赤川次郎デビュー50周年記念復刊第2弾『離婚案内申し上げます』「今まで、ずっとこの日を待っていたのよ」蓄積した恨みを妻が夫に突きつける⁉【書評】

文芸・カルチャー

PR 公開日:2025/12/19

離婚案内申し上げます
離婚案内申し上げます赤川次郎/集英社)

 赤川次郎デビュー50周年を記念して過去の数々の名作が復刊・新装版シリーズとして刊行されている。その第2弾として、一風変わった男女の恋仲を軸としたミステリーやサスペンスを集めた短編集である『離婚案内申し上げます』(赤川次郎/集英社)が復刊された。
※『湖畔のテラス』を改題

『離婚案内申し上げます』――この表題作は、妻からの離婚通知が会社に届くところから始まる。主人公の伊沢はもうすぐ50歳。娘はつい先日嫁いだばかりだ。伊沢は何も知らされていないのに、周囲が先に離婚について知るという異常事態である。焦る伊沢に、妻・敏子は「今まで、ずっとこの日を待っていたのよ」と言い放ち、長年蓄積した恨みを綴ったノートを開く……。

 6つの物語に共通しているのは、読者を引き込む魅力的なシチュエーションと謎である。表題作であれば「貞淑な妻は、なぜ突然夫に黙って離婚を決めたのか?」という問いが冒頭から読者を捉える。他の作品も例に挙げると、「停電中の一晩を共にした男女の間で何が起こったのか?」、「恋心を抱く女性の父から離島の別荘に招待された理由は?」といった具合だ。いずれも短編であることを忘れるくらい物語の密度が濃く、意外なラストが待っている。

 また、1985年刊行の作品でありながら、まったく古さを感じさせないことに驚く。その理由は、登場する女性たちの芯が強く、生き生きしているからかもしれない。

 当時の夫婦仲や恋愛におけるスタンダードは現代よりも画一的で、一部は女性に対して我慢や苦難を強いる性質を持っていたように思う。実際、それを感じさせるシーンは本作にもたくさん登場する。しかし、それを不平等だとは感じさせない、自分らしく生きようとする女性が物語の中心に描かれているおかげで、爽快な展開や思いがけないどんでん返しが生まれる。そして登場する男性たちは、その奔放さに巻き込まれ、魅力に絡め取られていく。この男女のバランス感や関係性が、現代の感覚で読んでも面白く感じられる。
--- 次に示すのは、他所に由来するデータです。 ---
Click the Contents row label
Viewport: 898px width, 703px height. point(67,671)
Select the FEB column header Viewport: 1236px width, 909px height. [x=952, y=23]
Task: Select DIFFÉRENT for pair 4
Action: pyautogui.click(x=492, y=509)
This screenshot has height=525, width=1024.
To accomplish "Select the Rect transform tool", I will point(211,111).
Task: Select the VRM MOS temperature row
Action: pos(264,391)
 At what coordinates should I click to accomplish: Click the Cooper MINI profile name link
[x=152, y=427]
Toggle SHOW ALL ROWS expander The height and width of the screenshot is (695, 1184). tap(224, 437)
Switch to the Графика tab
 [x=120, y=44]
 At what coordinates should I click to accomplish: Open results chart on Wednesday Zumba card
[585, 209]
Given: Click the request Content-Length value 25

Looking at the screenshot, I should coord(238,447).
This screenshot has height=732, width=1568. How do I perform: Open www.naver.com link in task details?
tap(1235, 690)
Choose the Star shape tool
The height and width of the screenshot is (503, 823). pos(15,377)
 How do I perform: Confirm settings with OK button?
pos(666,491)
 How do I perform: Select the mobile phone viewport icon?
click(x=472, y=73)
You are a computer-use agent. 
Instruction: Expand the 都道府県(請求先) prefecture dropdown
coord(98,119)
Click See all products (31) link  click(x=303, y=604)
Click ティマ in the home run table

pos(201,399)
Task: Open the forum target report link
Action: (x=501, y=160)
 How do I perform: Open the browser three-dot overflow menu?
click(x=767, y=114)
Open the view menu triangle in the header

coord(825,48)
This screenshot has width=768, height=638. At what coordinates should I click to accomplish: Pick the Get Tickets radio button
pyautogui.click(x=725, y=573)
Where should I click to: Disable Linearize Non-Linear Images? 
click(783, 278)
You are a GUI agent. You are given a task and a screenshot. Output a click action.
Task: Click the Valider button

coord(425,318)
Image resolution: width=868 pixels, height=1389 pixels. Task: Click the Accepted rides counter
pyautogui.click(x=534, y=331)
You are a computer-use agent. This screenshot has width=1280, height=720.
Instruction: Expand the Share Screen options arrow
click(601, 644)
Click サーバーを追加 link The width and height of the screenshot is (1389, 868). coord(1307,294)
 扱っているジャンルも幅広い。ミステリー、サスペンス、ホラーなどに恋愛が掛け算され、細やかな伏線や人物描写は物語ごとに味わいを変えてある。そのため、読後感はクスリと笑えるものや哀しみをしみじみ味わうもの、スッキリとした爽快感があるものなど、さまざまだ。一冊の中でたくさんの物語に出会えるのは短編集の醍醐味であるが、これほど表情を変えてくれる本も珍しい。それでいてどの作品もテンポよく、独特のユーモアがちりばめられているため、多彩なのに一貫性を感じられる。

 テーマが男女の恋仲や愛憎なので、どんな読者でも登場人物の心理に共感しながら読みやすいはずだ。今まで赤川次郎氏の作品を読んだことがないという人にも、ぜひ手にとってほしい。40年前に書かれた作品であるということを忘れさせるくらい新鮮な感動と、数々の名著を世に送り出してきた赤川次郎氏の物語の緻密さや面白さを、存分に味わえる一冊だ。